== STORED ROWS

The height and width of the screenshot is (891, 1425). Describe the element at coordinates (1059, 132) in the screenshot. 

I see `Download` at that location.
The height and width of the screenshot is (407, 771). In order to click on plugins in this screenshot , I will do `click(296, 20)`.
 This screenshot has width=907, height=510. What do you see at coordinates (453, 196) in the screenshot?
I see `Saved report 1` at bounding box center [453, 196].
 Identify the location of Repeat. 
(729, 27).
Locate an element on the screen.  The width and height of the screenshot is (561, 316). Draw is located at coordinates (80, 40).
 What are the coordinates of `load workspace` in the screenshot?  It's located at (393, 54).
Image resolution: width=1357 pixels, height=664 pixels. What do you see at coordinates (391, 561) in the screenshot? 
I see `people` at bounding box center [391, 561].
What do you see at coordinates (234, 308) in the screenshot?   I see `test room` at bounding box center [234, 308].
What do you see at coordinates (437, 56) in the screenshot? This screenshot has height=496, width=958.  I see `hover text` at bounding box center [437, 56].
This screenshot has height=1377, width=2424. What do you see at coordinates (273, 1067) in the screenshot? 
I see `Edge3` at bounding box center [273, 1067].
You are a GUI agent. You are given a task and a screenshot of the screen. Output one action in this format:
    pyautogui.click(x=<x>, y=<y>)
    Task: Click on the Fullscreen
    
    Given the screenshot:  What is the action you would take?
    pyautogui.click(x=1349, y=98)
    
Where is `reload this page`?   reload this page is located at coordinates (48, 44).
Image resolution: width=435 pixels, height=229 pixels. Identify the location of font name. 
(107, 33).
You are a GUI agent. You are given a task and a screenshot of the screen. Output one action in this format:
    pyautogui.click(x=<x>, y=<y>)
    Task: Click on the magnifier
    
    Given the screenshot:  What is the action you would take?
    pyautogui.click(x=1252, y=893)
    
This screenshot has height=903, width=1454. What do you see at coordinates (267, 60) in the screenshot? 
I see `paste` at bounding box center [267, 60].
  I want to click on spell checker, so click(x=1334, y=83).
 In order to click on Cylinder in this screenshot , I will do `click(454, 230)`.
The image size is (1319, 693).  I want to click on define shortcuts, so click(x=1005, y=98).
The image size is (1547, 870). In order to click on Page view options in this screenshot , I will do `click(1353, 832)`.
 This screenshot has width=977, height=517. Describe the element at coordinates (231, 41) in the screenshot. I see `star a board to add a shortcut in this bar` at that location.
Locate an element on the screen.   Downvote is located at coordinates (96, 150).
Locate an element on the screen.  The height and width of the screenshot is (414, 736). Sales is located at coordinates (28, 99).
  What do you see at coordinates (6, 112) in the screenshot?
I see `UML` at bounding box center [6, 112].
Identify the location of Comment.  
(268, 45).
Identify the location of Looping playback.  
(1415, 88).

====

EXERCISE PROMPT: Copy the material verbatim, beginning at the line that contains "coordinates (96, 150)." and continuing through the end of the material.

SOLUTION BELOW:
Locate an element on the screen.   Downvote is located at coordinates (96, 150).
Locate an element on the screen.  The height and width of the screenshot is (414, 736). Sales is located at coordinates (28, 99).
  What do you see at coordinates (6, 112) in the screenshot?
I see `UML` at bounding box center [6, 112].
Identify the location of Comment.  
(268, 45).
Identify the location of Looping playback.  
(1415, 88).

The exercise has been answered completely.